In comparison with other cost-effectiveness literature, our results range as follows: average QALY gains were similar to many U.K. and U.S. studies [5, 33, 49, 50]. However, especially in methodologically similar UK studies, average preoperative health scores are lower compared with this study, allowing a higher increase in scores [5]. Here, we suppose an operation at an earlier coxarthrosis stage in Germany than in the U.K. Costs per QALY were mostly similar [5, 33] or lower [20, 21, 49] compared with methodologically comparable studies.

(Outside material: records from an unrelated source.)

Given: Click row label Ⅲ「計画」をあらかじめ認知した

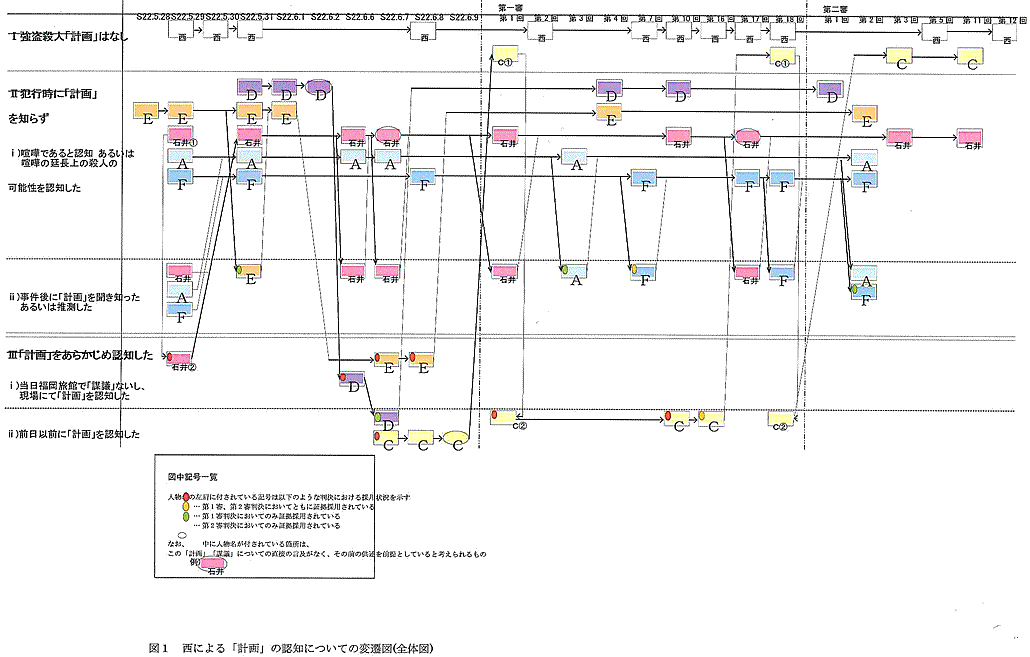Looking at the screenshot, I should 80,355.
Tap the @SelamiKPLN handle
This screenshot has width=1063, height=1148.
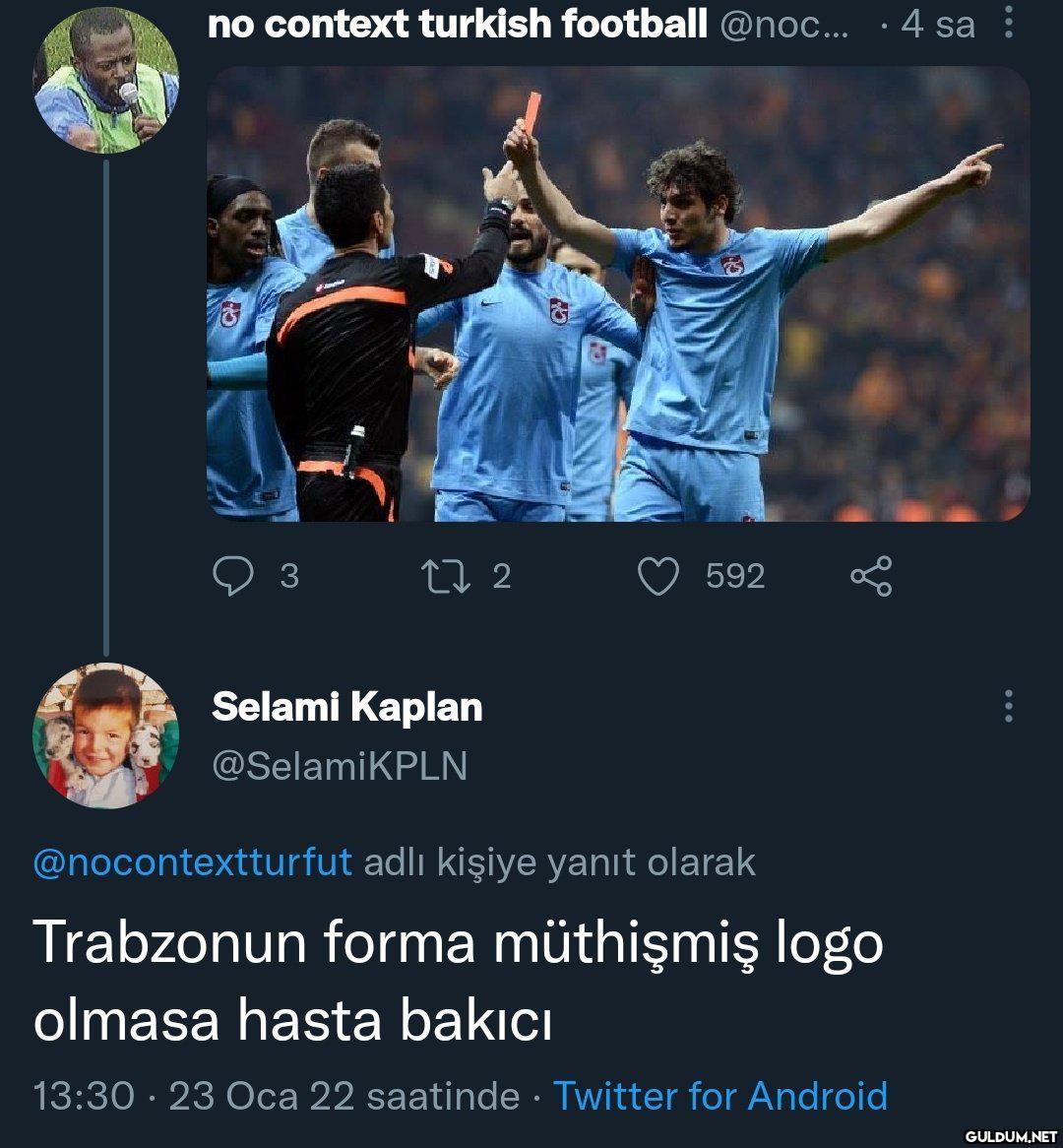coord(340,766)
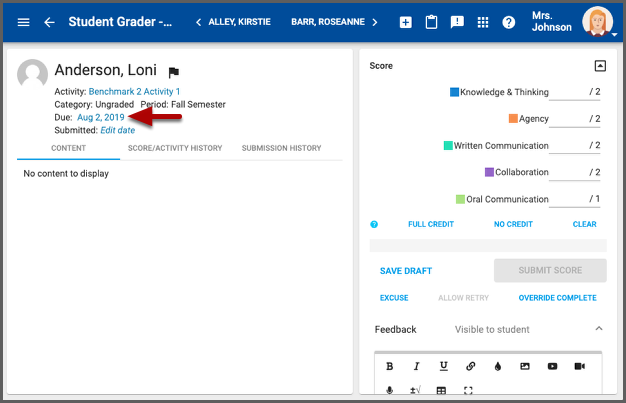Switch to Score/Activity History tab
Image resolution: width=626 pixels, height=403 pixels.
(x=174, y=148)
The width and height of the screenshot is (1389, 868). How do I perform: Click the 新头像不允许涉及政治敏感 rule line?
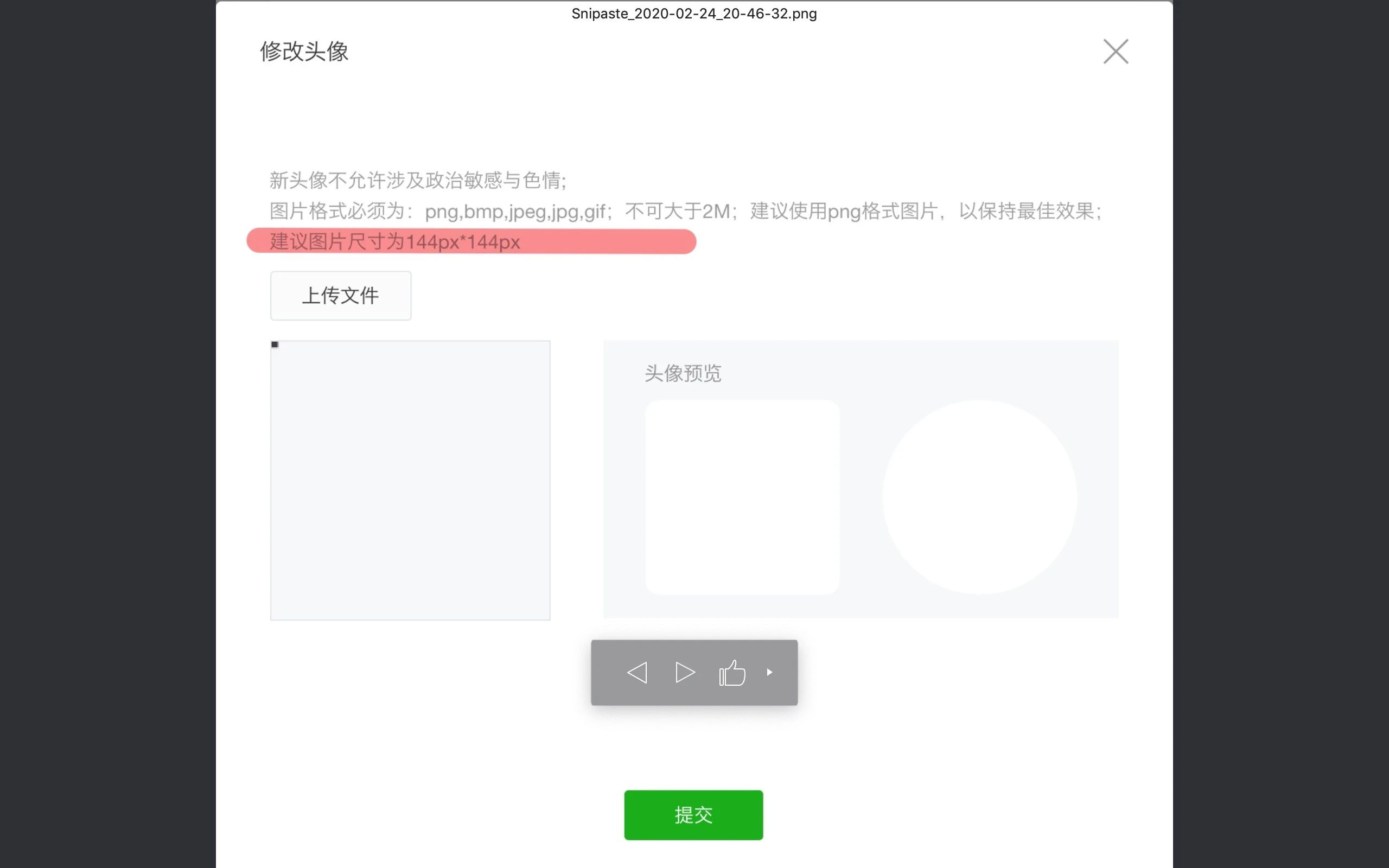tap(418, 180)
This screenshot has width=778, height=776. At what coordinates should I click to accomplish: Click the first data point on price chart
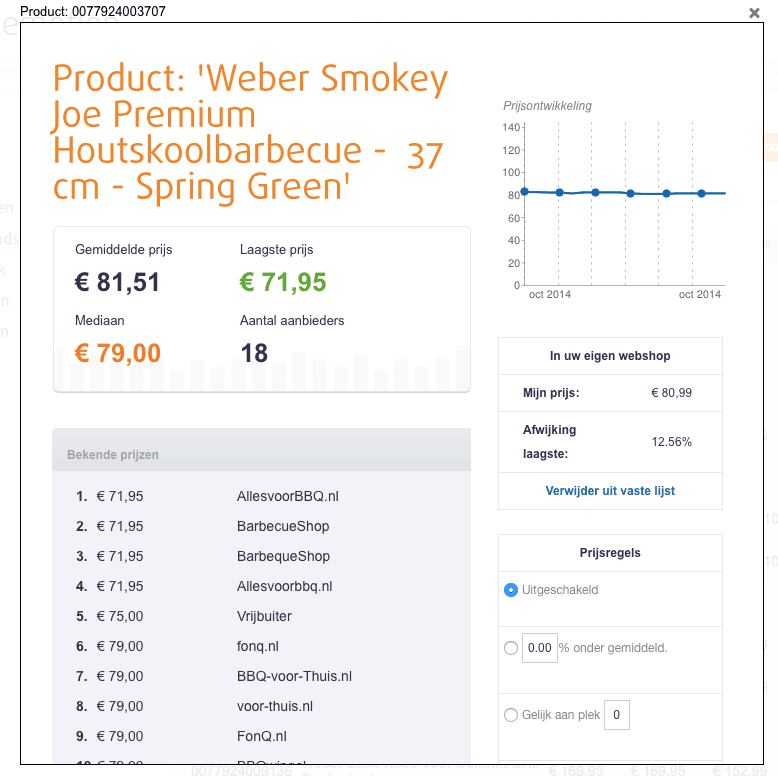[524, 191]
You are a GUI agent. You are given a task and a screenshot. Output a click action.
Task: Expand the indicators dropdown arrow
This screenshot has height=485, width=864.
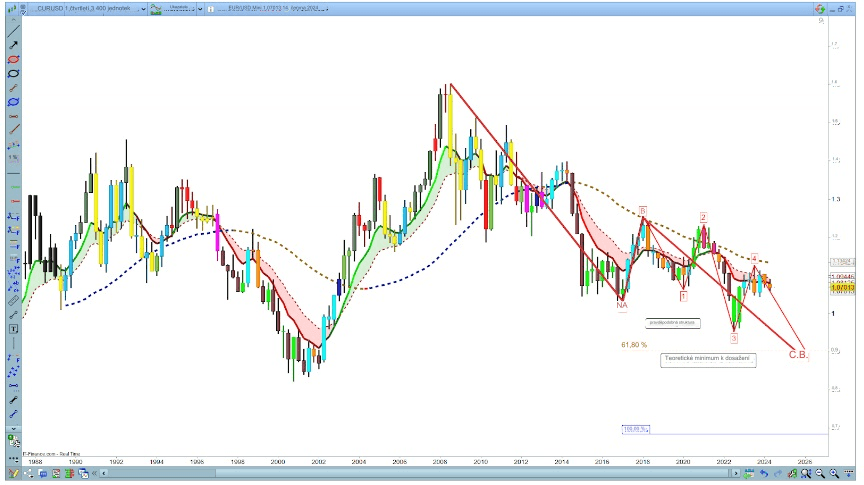click(198, 9)
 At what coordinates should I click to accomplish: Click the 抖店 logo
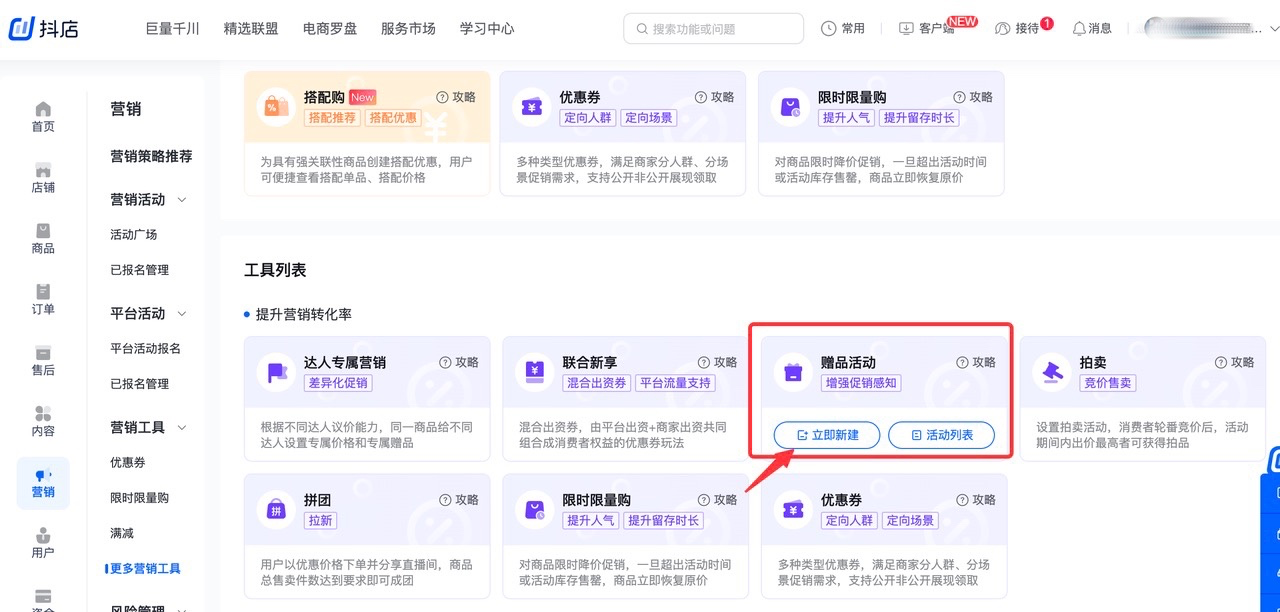[x=43, y=29]
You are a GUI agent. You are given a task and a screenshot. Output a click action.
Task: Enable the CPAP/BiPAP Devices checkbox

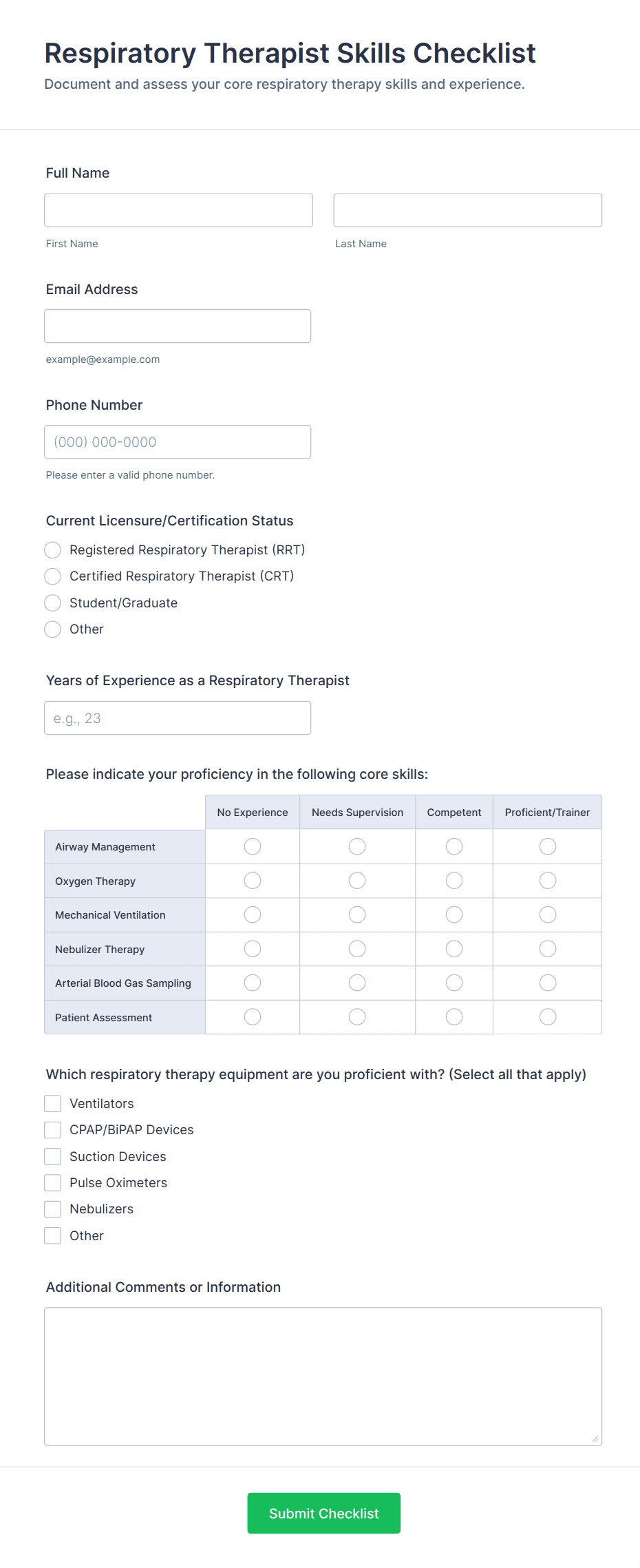(52, 1129)
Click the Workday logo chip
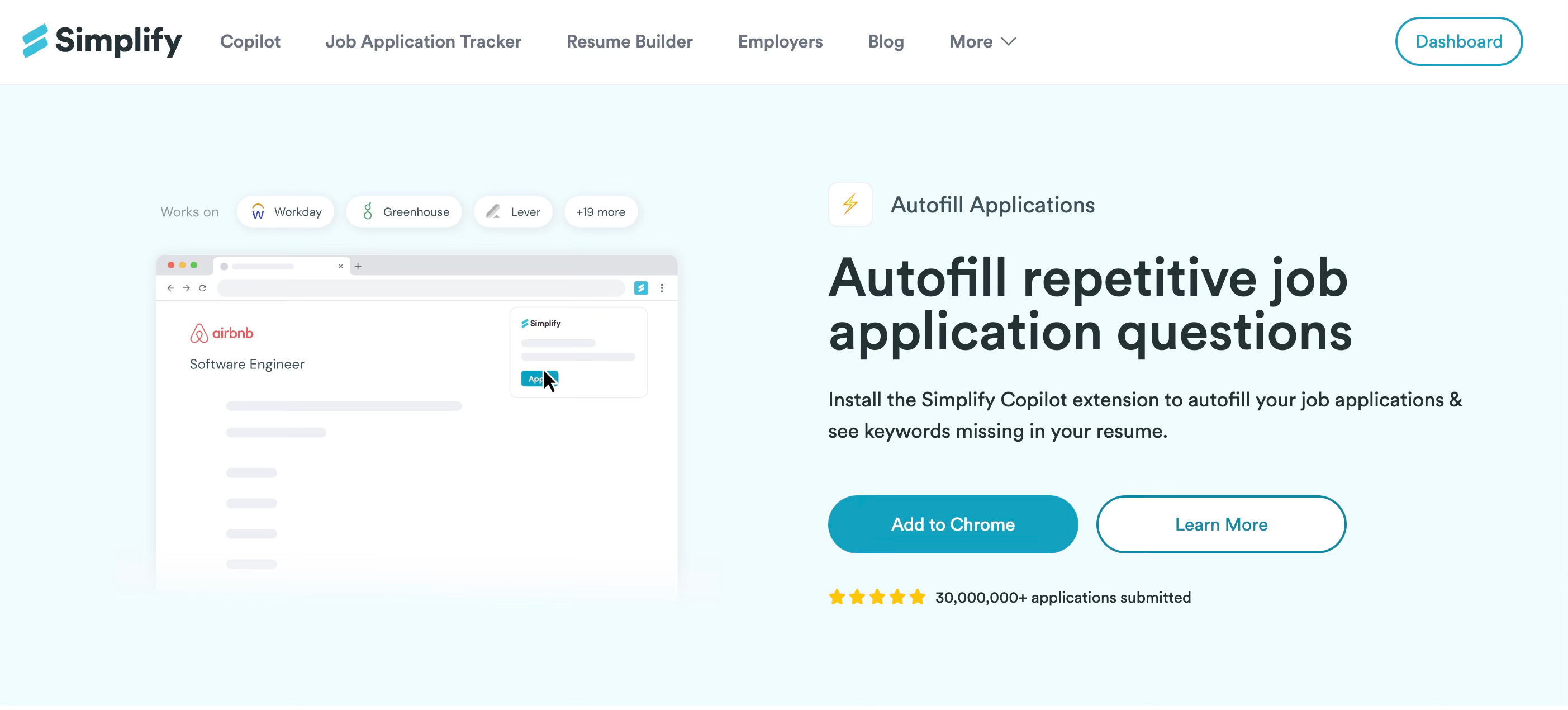This screenshot has width=1568, height=710. 286,212
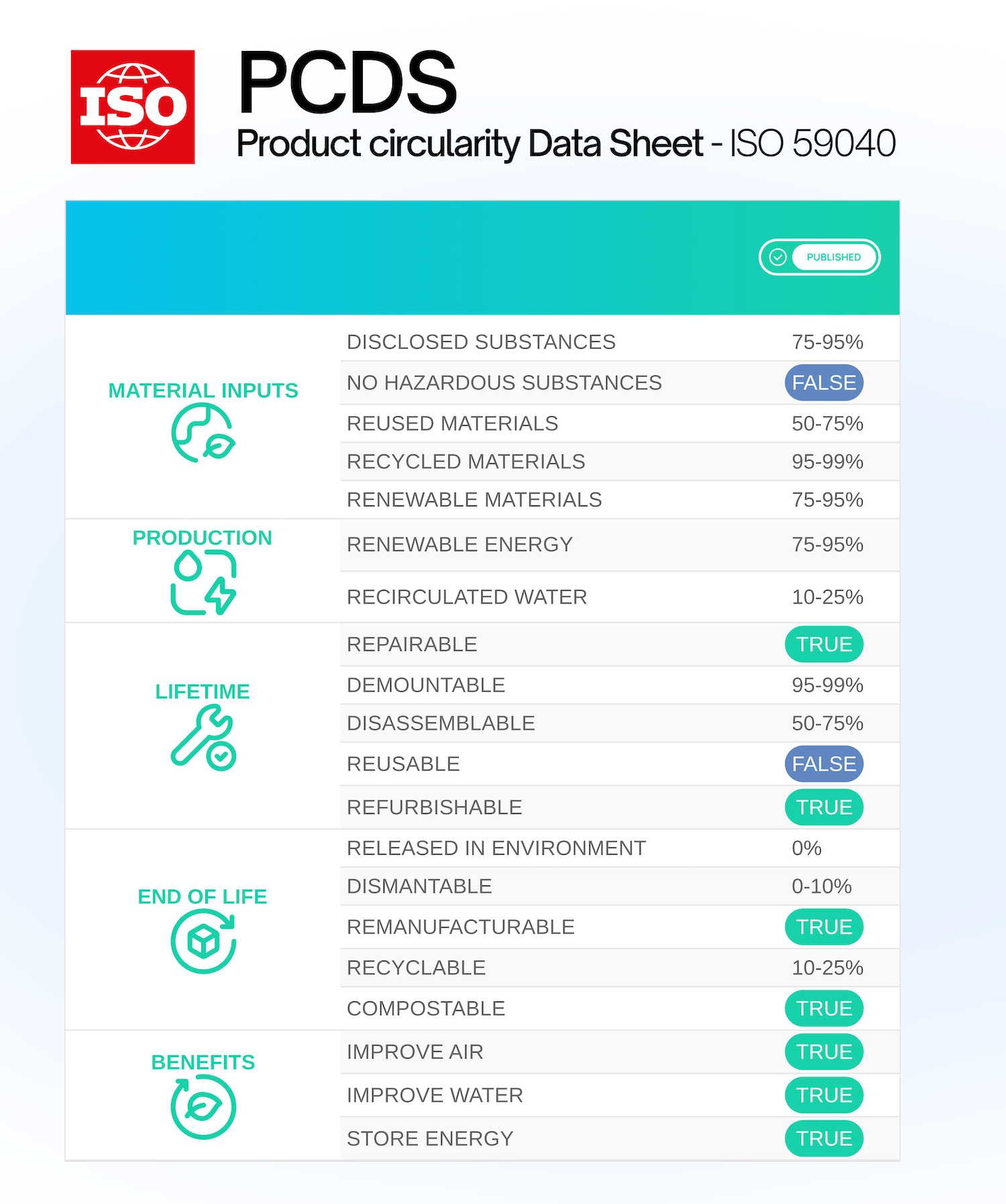1006x1204 pixels.
Task: Click the checkmark icon beside Published
Action: click(x=777, y=257)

In a future perspective, studies should take a closer look at the actual comparative group of THR patients. In this study, we identified the preoperative WOMAC score as a good predictor of QALY gains. However, similar to most other studies, we compared with a virtual group of patients with no intervention and assumed that their health state remained at the level of THR patients before operation. This might under- or overestimate the real benefit of THR compared with no intervention or compared with pain relief instead of THR [51]. Thus, WOMAC and health outcomes should be analyzed for patients who decided against THR compared with THR patients. A separation into preoperative WOMAC groups, as in this study, can then show which patients benefit most and for which patients cost-utility is highest with conservative therapy. A matching of pre- and postoperative EQ-5D values with population normative values can quantify the utility of total hip replacement for preoperative health state groups. Finally, a comparison of patient reported outcome measures and related micro-costing with other countries allows a detailed comparison of cost-effectiveness and possibly conclusions on weakness in the health care system.

Conclusions

The WOMAC score and the EQ-5D score before operation were the most important predictors of QALY gains. The poorer the WOMAC score or the EQ-5D score before operation, the higher the patient benefit. Although differences in QALY gains and costs per QALY were high between the three methodologies of cost-utility analysis, they were far below common thresholds in all preoperative utility score groups and with all underlying calculation methodologies [21, 46]. CER results might be used in pay for performance approaches for an efficient and effective health care system [52]. Health outcome and micro-costing measures in combination are useful performance measures to compare hospitals on a patient-level basis. CER results support patients in a shared decision making situation before THR based on a personalized risk assessment approach. They support prioritization decisions in health policy concerning preoperative health states. And they support hospital management through differentiated costing and health outcome measures on a patient basis.